Alpine-Renault, de son côté, confirme sa présence active en classant quatre voitures parmi les seize qui terminent les 24-Heures du Mans 1967.

Dans le même temps, la Fédération française du sport automobile échappait à la tutelle de l'ACF et se donnait un programme ambitieux de rénovation. Sa première réussite majeure va être le lancement des courses de Formule France, réservées aux débutants, et qui ne vont pas tarder à révéler les champions de demain.

C'est au début de 1968 que la presse internationale commence à évoquer le « péril bleu ». Dans les ateliers, on prépare fébrilement les voitures susceptibles de remettre la France dans la course. Matra, qui bénéficie d'un prêt gouvernemental de 6 millions de francs, et de l'appui du nouveau groupe pétrolier national Elf, met au point une monoplace de formule 1 entièrement française, équipée d'un tout nouveau moteur V 12, construit à Vélizy.

La jeune firme française définit ses objectifs : championnat du monde des conducteurs (formule 1) en 1969, 24-Heures du Mans en 1970.

Tout en travaillant à l'accomplissement de ce programme ambitieux, Matra enregistre une série impressionnante de succès dans les premières courses de formule 2 disputées en 1968. Cependant que Jackie Stewart triomphe à Barcelone et à Pau, J.-P. Beltoise l'emporte à Hockenheim et à Madrid, devant les meilleurs spécialistes. Et Matra ne tarde pas à s'affirmer aussi en formule 1. On trouve Beltoise en tête à Madrid, Servoz-Gavin mène à Monaco, et Stewart à Spa, avant le premier grand triomphe : Stewart et Beltoise, premier et deuxième à Zandvoort, donnent à la France son premier succès en quatorze ans.

Alpine-Renault, dans le même temps, mise tout sur Le Mans. Condamné jusque-là aux petites cylindrées, Amédée Gordini crée un moteur V 8 de 3 litres. Sans être aussi rapide que les Porsche de même cylindrée — et à plus forte raison que les Ford GT 40 de 4,7 litres, qui leur sont opposées —, les Alpine-Renault apparaissent compétitives dès leurs premières sorties. À Sebring, en mars, l'Alpine pilotée par Mauro Bianchi se trouve en cinquième position lorsqu'elle est éliminée par suite d'un incident mécanique mineur. Aux 1 000 km de Monza, en avril, elle prend la troisième place, derrière une Ford et une Porsche. L'espoir renaît dans un pays où la passion pour le sport automobile est plus vive qu'elle ne le fut jamais.

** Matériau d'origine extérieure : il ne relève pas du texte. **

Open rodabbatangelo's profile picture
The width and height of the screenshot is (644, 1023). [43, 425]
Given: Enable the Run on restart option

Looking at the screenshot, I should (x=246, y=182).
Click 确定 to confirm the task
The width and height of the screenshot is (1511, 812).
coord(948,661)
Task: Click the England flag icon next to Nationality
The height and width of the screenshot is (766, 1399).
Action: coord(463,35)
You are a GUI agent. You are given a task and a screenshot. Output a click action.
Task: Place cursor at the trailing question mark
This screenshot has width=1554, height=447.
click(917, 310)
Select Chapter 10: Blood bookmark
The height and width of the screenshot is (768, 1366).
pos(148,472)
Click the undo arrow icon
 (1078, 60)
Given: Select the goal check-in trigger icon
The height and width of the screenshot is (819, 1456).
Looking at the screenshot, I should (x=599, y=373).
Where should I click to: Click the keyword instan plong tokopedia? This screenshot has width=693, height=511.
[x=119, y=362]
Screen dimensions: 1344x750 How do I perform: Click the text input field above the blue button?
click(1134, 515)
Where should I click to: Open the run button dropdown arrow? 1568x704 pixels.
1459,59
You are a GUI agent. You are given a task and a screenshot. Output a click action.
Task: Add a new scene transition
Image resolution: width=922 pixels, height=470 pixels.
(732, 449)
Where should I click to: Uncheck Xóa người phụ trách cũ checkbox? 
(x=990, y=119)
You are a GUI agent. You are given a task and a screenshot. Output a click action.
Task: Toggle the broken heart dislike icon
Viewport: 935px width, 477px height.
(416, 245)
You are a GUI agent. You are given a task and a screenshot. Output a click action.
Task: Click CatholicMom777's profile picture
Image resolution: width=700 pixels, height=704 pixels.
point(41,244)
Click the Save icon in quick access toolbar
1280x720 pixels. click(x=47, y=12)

Dans les rallyes, Alpine-Renault continue de tenir la place de challenger des Porsche. Larrousse, le plus brillant des pilotes français dans les courses sur route, échoue de peu au Rallye de Monte-Carlo.

Peugeot, qui ne participe officiellement à aucune course en Europe, triomphe une nouvelle fois — par l'intermédiaire d'une équipe engagée par son importateur au Kenya — dans le plus difficile de tous les rallyes : le Safari est-africain.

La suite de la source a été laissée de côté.